> **Record set**:
========================================================================

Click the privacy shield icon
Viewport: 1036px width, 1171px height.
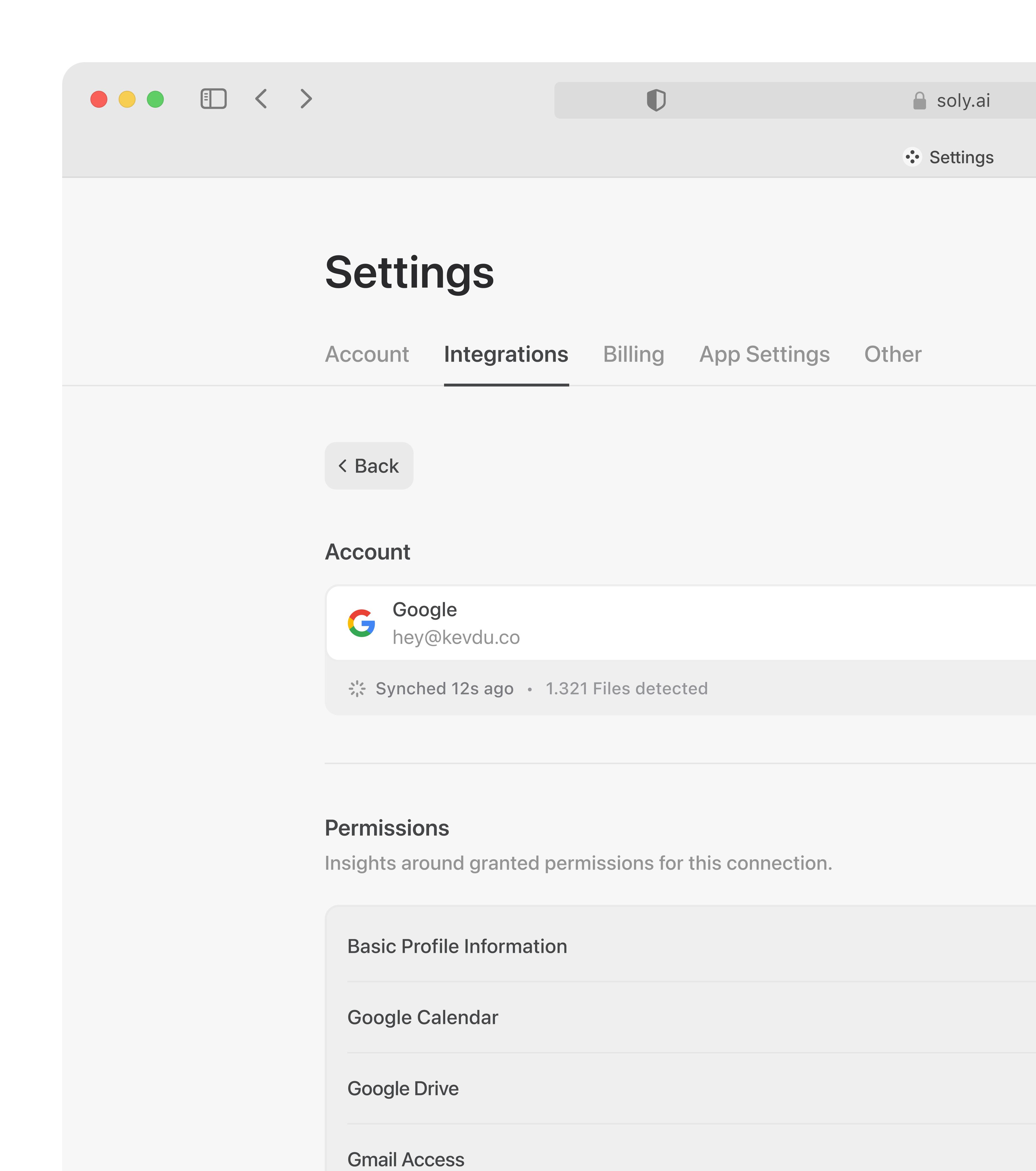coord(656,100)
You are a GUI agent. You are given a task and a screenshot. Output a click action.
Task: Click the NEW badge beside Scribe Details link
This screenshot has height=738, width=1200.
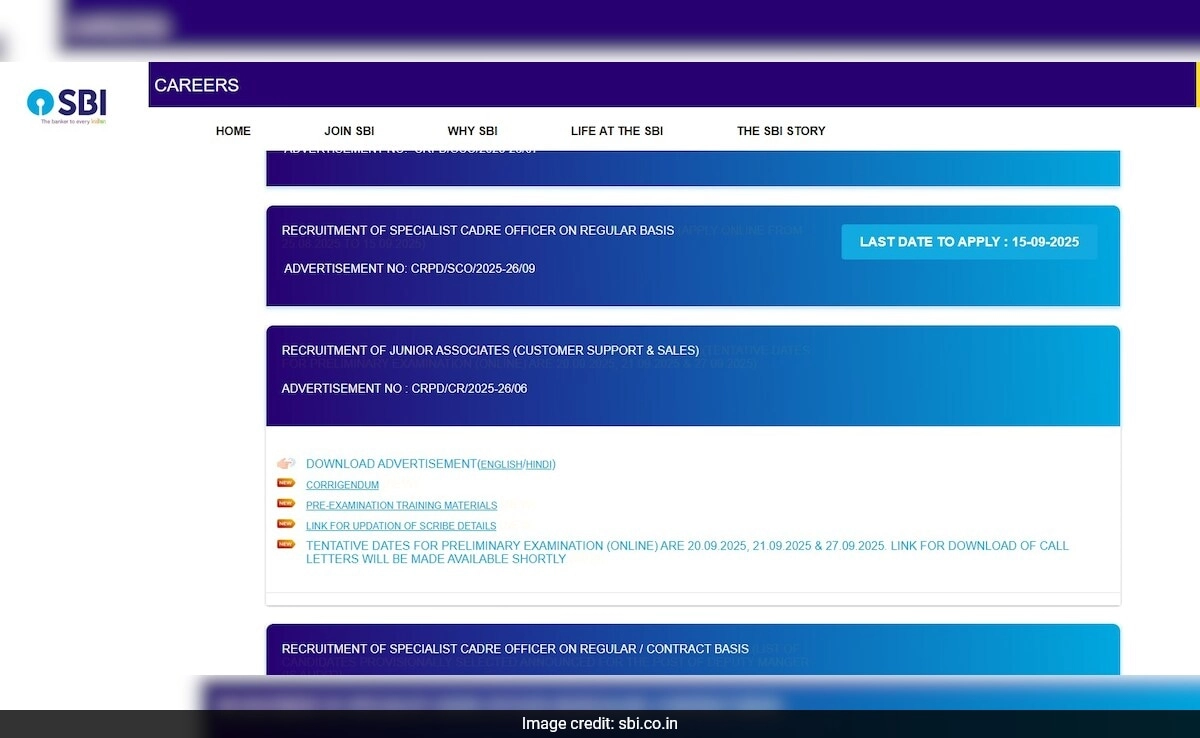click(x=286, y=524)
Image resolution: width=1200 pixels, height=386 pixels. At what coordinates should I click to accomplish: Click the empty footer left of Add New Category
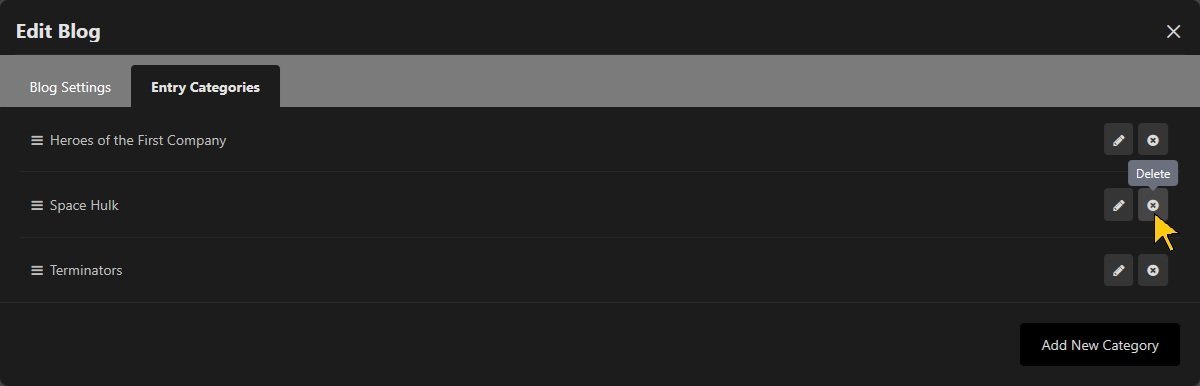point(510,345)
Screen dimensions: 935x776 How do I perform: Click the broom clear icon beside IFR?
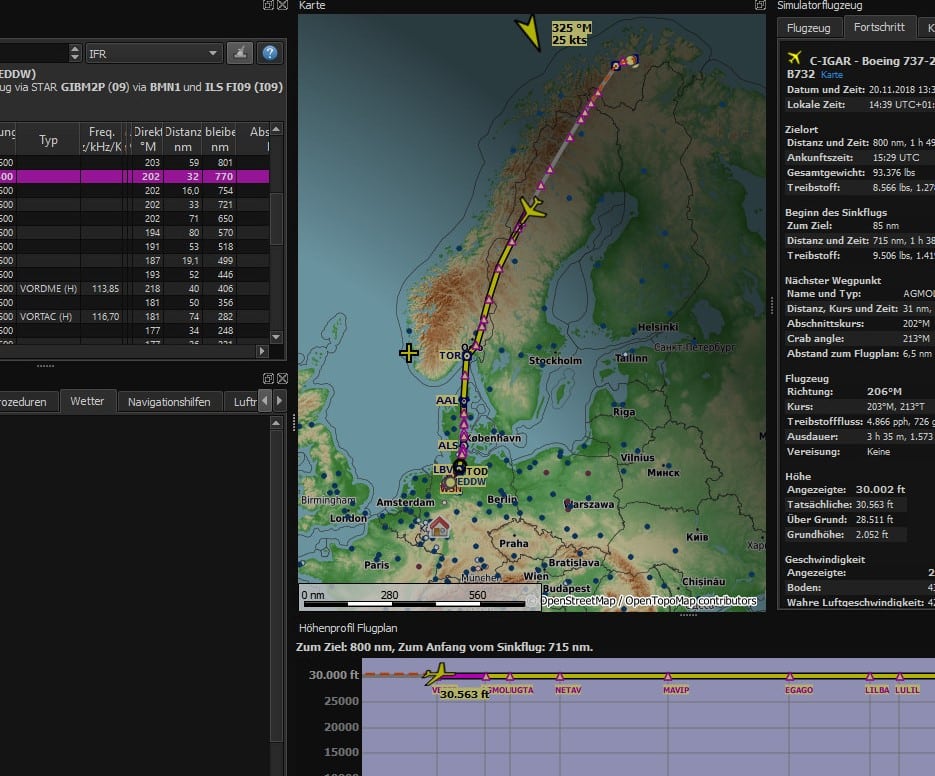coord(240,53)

========================================================================

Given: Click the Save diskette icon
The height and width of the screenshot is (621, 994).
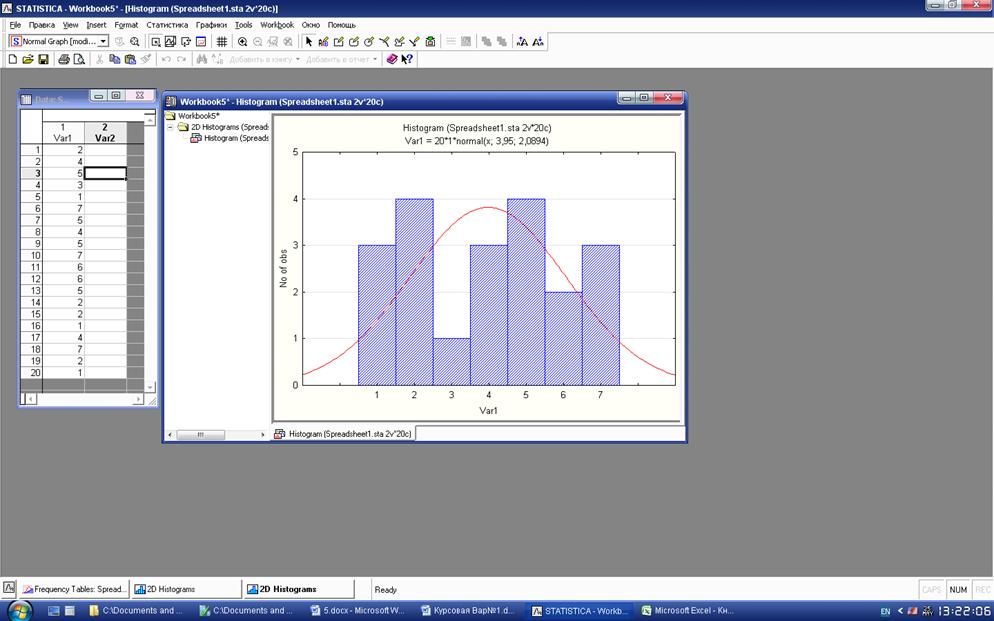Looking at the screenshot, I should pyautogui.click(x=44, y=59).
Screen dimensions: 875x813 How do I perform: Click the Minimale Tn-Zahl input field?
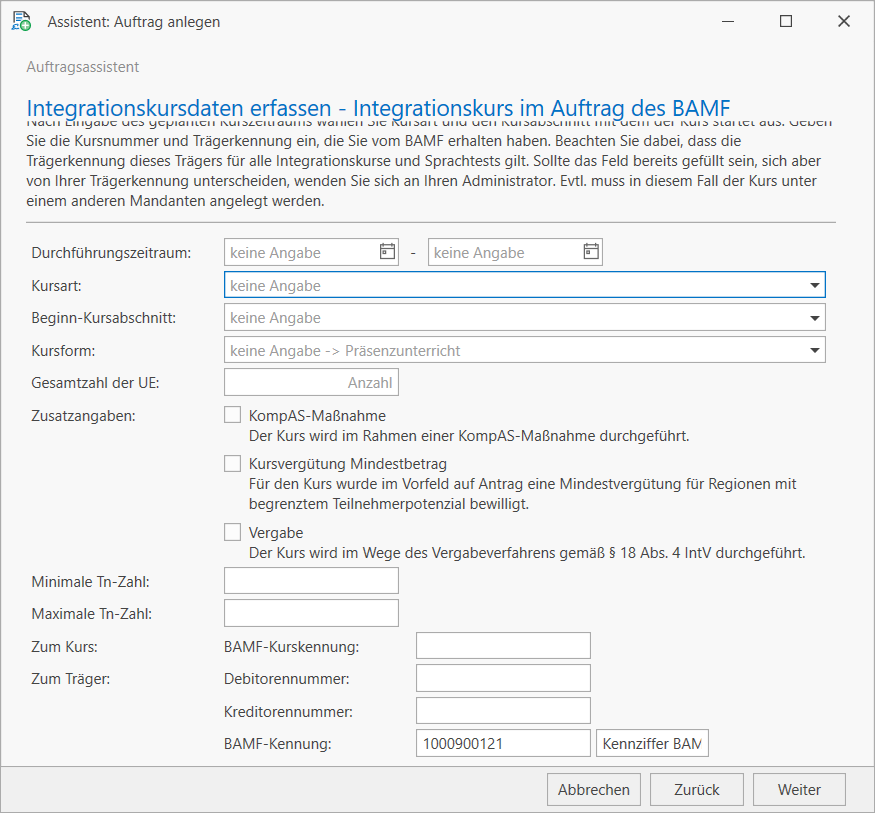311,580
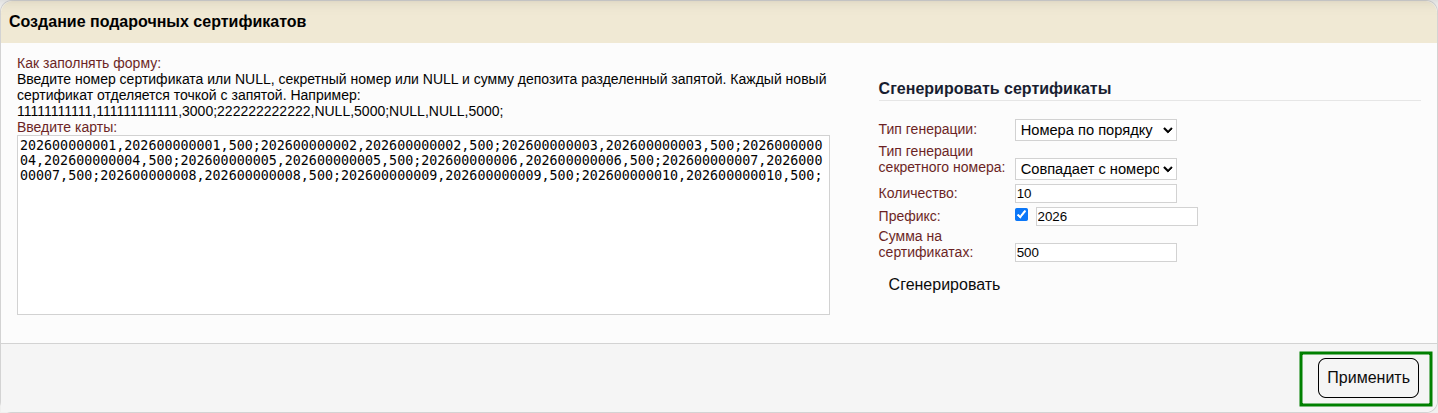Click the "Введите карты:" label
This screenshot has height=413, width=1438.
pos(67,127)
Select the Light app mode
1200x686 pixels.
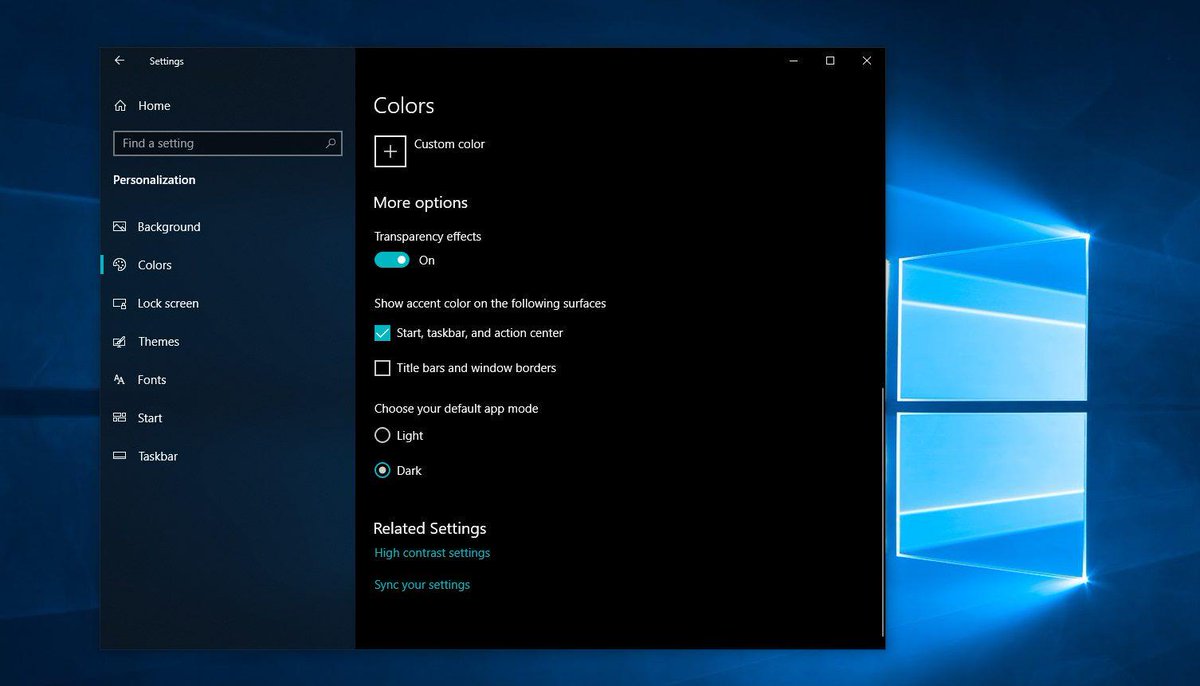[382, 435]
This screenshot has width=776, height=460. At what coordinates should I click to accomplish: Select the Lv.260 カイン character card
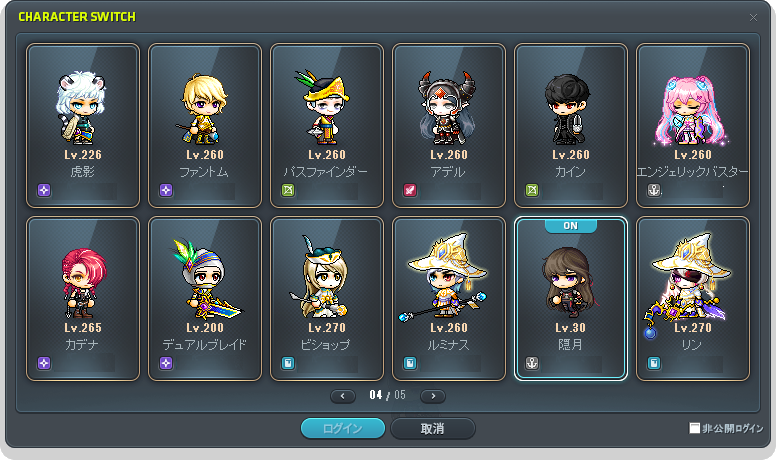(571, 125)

========================================================================

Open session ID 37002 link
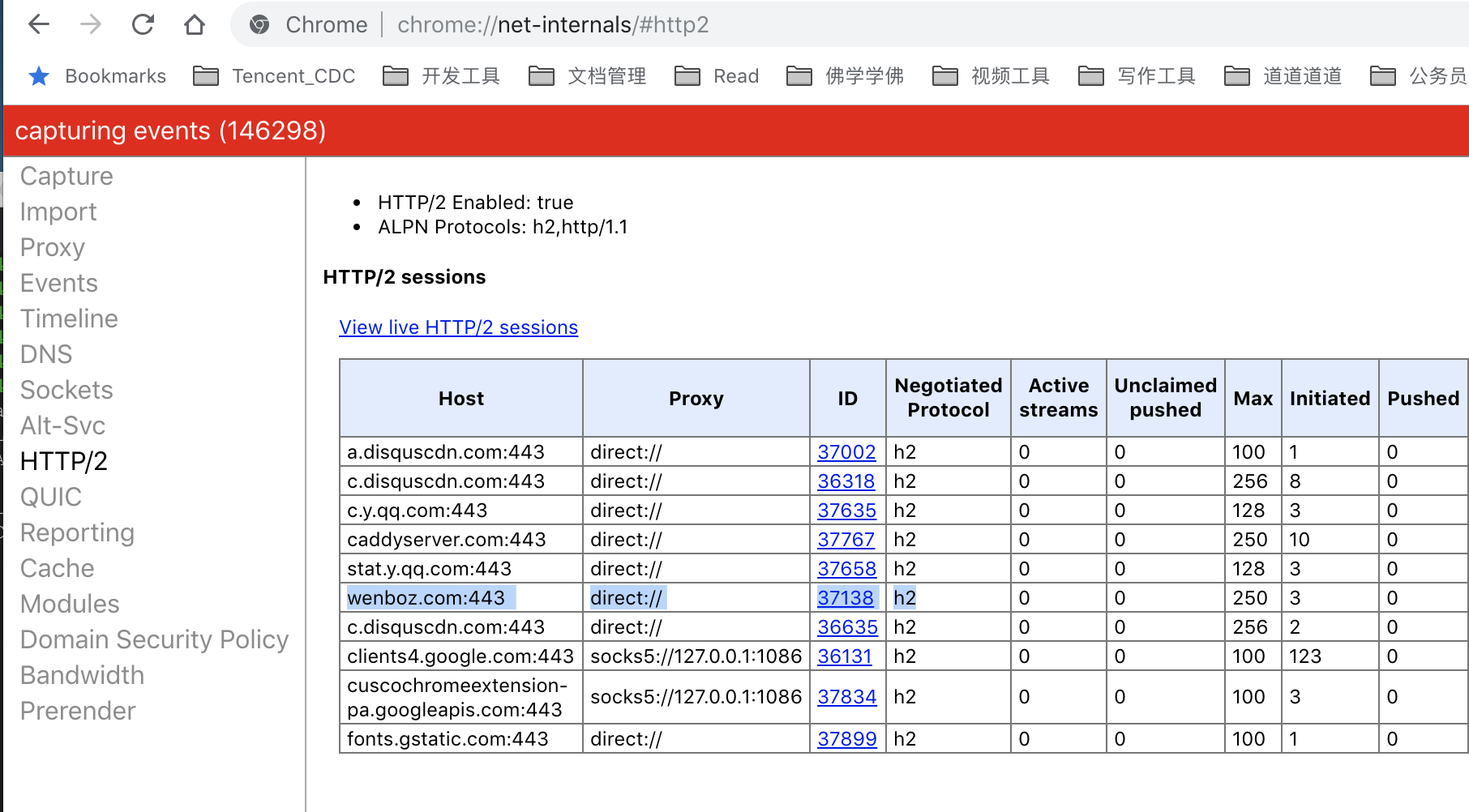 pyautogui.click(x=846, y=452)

========================================================================

Go back to the listing above and reproduce, exactly, the stretch from the line bearing "Given: Click the Save diskette icon" through the line bearing "Select the Light app mode", without its pictures.

> **Exercise response**:
Given: Click the Save diskette icon
The height and width of the screenshot is (621, 994).
Looking at the screenshot, I should pyautogui.click(x=44, y=59).
Screen dimensions: 875x813 How do I perform: Click the Minimale Tn-Zahl input field?
311,580
Click the "Введите карты:" label
This screenshot has height=413, width=1438.
pos(67,127)
Select the Light app mode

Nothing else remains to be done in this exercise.